- **JOB**: Reproduce the lines between the one containing "Screen dimensions: 557x353" and the one containing "point(252,469)", inclusive, switching "Suspended" to "Inactive" and leaving all else unchanged. Omit the pictures from your answer.

- **RECORDS SHOWN**:
--------

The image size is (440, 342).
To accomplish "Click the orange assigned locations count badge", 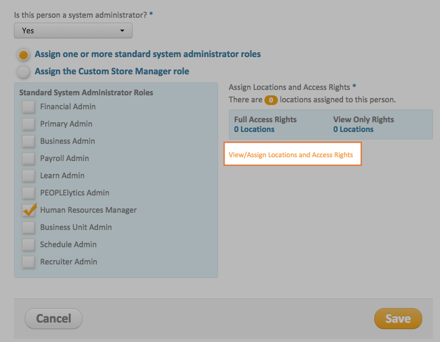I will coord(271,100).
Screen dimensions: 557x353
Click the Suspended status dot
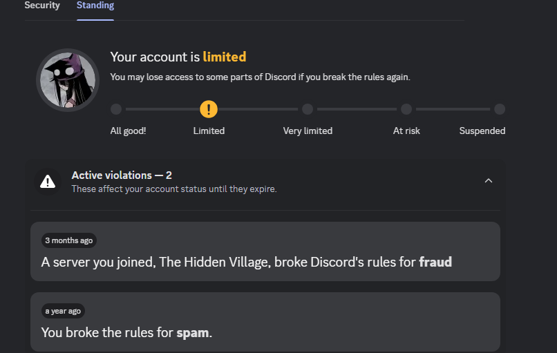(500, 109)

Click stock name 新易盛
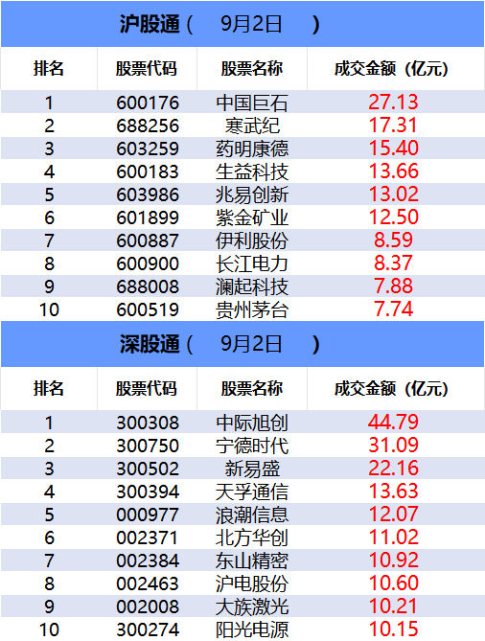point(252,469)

--------

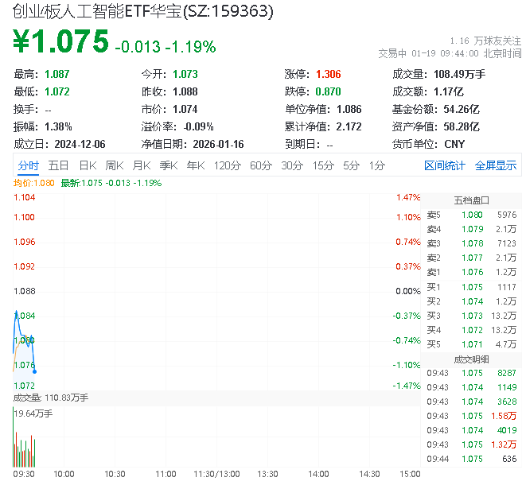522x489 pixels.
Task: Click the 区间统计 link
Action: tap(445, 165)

--------

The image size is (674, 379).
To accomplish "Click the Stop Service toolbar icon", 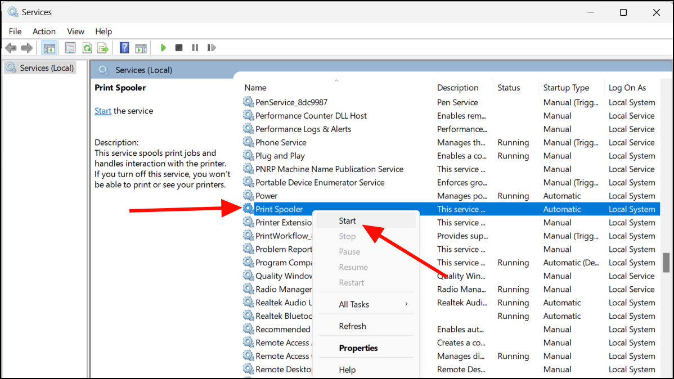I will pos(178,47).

--------

- **SOLUTION FOR THIS TASK**:
Screen dimensions: 557x353
Click the Inactive status dot
(500, 109)

Click stock name 新易盛
point(252,469)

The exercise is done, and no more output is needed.